ABOUT THIS EXERCISE: Work out how many lines in the data hold the word "computer", and reply with that number only.

SUPPLIED DATA:
#####

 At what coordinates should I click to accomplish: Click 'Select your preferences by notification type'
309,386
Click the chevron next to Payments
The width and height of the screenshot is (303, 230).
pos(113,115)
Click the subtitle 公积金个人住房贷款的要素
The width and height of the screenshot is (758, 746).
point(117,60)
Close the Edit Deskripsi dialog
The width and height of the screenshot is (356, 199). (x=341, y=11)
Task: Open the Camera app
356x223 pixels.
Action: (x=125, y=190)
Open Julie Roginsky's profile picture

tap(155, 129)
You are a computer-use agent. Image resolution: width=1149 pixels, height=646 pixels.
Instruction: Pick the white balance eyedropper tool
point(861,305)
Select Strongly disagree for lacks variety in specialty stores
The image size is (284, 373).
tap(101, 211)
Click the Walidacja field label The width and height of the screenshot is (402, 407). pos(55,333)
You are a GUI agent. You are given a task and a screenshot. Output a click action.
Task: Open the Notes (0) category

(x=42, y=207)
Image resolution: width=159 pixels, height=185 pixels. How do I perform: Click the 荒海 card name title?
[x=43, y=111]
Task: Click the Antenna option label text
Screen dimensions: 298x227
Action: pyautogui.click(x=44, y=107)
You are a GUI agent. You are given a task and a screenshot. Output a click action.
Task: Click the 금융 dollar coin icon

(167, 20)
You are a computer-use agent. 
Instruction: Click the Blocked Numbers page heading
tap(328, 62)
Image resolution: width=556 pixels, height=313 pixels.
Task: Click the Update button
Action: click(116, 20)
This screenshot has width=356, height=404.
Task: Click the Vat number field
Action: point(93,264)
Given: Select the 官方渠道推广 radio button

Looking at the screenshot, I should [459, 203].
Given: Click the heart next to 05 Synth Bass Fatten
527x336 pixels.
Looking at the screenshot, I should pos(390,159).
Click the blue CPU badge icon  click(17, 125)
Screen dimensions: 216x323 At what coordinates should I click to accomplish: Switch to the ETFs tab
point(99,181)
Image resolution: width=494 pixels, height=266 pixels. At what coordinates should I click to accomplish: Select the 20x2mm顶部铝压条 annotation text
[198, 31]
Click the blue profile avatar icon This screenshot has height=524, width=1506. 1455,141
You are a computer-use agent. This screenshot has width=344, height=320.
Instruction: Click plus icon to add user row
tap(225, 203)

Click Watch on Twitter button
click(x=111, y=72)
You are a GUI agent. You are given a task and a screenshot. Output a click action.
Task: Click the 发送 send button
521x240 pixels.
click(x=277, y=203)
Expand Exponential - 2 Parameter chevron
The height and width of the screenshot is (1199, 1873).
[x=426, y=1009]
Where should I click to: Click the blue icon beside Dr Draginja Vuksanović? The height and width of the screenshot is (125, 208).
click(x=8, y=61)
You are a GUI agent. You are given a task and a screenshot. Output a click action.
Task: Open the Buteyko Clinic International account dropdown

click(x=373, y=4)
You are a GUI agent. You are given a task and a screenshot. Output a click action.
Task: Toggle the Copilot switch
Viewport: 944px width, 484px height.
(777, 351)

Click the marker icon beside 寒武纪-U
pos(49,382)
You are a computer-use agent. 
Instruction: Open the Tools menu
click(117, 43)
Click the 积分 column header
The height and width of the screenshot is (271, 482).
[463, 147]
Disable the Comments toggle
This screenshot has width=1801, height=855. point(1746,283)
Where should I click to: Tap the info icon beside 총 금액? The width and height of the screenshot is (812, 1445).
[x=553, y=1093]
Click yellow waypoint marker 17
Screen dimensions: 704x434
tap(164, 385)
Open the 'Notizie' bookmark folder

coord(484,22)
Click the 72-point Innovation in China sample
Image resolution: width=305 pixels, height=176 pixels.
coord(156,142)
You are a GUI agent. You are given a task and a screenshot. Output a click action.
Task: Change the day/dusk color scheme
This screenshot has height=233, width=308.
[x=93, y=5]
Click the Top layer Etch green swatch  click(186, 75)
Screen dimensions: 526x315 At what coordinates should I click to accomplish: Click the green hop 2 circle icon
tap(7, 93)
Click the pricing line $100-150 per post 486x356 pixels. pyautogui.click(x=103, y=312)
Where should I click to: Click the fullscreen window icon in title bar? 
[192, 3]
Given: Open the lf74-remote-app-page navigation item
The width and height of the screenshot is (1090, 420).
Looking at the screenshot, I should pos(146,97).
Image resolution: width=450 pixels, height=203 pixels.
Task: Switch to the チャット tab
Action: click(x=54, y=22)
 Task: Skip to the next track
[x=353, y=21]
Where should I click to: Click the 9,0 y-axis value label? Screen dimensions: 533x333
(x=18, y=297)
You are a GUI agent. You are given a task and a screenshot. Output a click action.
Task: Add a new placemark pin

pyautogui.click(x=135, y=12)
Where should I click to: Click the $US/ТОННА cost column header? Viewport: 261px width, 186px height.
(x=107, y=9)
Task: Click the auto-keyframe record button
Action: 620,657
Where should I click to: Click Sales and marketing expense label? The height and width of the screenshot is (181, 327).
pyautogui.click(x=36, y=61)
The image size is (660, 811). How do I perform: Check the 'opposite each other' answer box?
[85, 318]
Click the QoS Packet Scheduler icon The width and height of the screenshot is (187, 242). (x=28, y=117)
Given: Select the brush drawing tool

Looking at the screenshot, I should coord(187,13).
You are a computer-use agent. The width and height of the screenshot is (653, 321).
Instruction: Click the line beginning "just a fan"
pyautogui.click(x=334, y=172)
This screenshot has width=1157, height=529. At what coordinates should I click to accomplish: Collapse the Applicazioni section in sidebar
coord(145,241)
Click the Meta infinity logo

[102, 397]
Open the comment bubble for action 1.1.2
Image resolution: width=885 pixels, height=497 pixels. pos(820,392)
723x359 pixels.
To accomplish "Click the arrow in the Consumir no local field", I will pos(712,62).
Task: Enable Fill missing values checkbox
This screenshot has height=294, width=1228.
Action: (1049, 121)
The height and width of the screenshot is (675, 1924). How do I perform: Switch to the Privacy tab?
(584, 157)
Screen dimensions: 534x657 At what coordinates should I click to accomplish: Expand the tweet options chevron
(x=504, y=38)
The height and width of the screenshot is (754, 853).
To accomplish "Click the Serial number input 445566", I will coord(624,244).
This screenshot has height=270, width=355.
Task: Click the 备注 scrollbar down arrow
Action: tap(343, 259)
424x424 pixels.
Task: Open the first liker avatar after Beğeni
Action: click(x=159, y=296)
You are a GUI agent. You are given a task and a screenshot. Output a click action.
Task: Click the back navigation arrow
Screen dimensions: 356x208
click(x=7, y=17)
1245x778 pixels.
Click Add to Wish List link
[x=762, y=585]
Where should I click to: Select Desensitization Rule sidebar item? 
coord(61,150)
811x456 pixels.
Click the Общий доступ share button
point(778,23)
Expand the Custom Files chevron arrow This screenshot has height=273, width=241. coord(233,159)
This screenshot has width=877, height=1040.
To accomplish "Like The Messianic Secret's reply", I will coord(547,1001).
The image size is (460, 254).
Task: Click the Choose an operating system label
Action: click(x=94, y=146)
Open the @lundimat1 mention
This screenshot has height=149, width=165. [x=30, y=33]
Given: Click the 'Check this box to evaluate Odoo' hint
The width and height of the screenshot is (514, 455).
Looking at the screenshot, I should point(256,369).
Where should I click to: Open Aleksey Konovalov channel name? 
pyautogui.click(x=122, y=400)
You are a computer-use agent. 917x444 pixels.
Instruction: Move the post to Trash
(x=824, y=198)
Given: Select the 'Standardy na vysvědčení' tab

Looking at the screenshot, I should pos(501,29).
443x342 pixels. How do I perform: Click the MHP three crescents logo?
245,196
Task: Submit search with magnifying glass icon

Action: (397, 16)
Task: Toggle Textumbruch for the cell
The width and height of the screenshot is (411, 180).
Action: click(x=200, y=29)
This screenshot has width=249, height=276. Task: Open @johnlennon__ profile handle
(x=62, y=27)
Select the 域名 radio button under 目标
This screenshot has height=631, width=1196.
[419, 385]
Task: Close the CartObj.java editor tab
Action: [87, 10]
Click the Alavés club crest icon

#####

ANSWER SPACE: 6